## RECORD EXCERPTS
━━━━━━━━

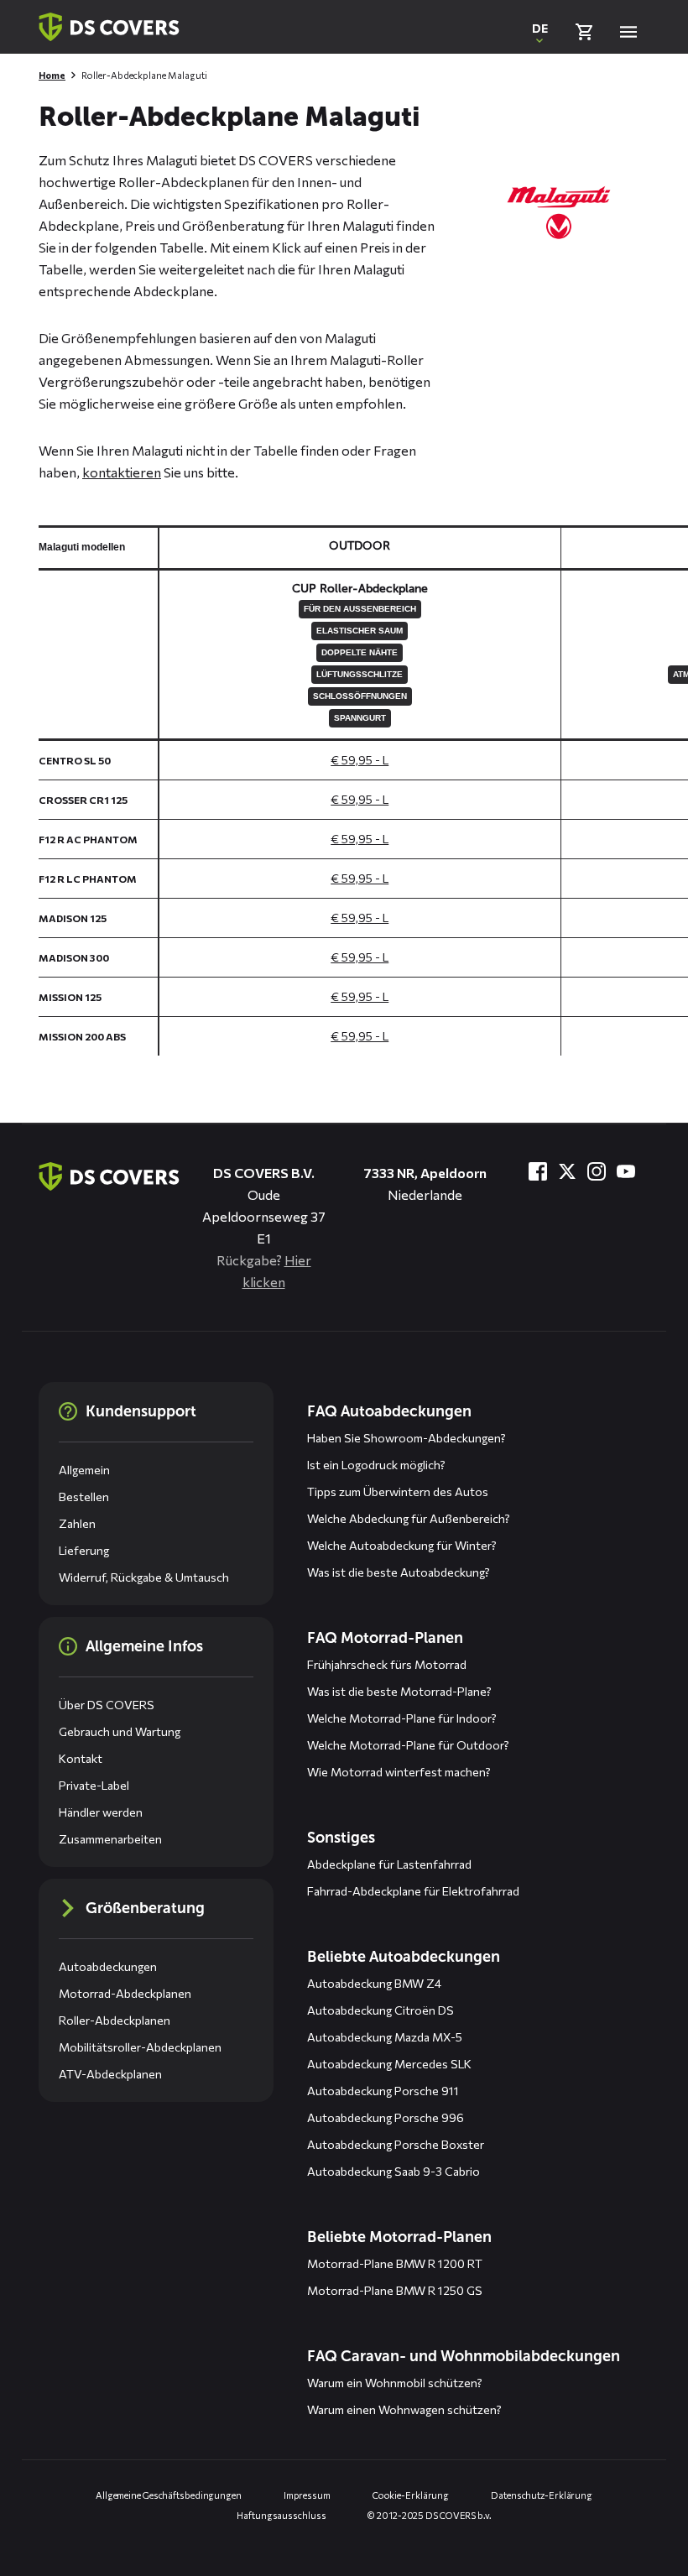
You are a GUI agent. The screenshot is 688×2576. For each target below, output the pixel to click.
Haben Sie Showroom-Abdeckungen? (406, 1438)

━━━━━━━━

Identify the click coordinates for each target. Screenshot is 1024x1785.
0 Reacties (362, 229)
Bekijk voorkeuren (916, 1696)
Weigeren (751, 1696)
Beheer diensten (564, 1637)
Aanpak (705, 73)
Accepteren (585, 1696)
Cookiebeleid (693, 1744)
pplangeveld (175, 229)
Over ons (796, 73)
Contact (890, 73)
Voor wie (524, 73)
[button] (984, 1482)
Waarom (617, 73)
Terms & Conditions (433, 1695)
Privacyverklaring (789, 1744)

━━━━━━━━

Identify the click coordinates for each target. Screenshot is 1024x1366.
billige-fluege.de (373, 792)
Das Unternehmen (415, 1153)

━━━━━━━━

## DIRECTIONS FOR THIS TASK
Among the entries above, the lines between the ones containing "Beheer diensten (564, 1637)" and "Privacyverklaring (789, 1744)", inclusive, are to be transcribed exactly. No other line is to be given.

## EXERCISE OUTPUT
Beheer diensten (564, 1637)
Aanpak (705, 73)
Accepteren (585, 1696)
Cookiebeleid (693, 1744)
pplangeveld (175, 229)
Over ons (796, 73)
Contact (890, 73)
Voor wie (524, 73)
[button] (984, 1482)
Waarom (617, 73)
Terms & Conditions (433, 1695)
Privacyverklaring (789, 1744)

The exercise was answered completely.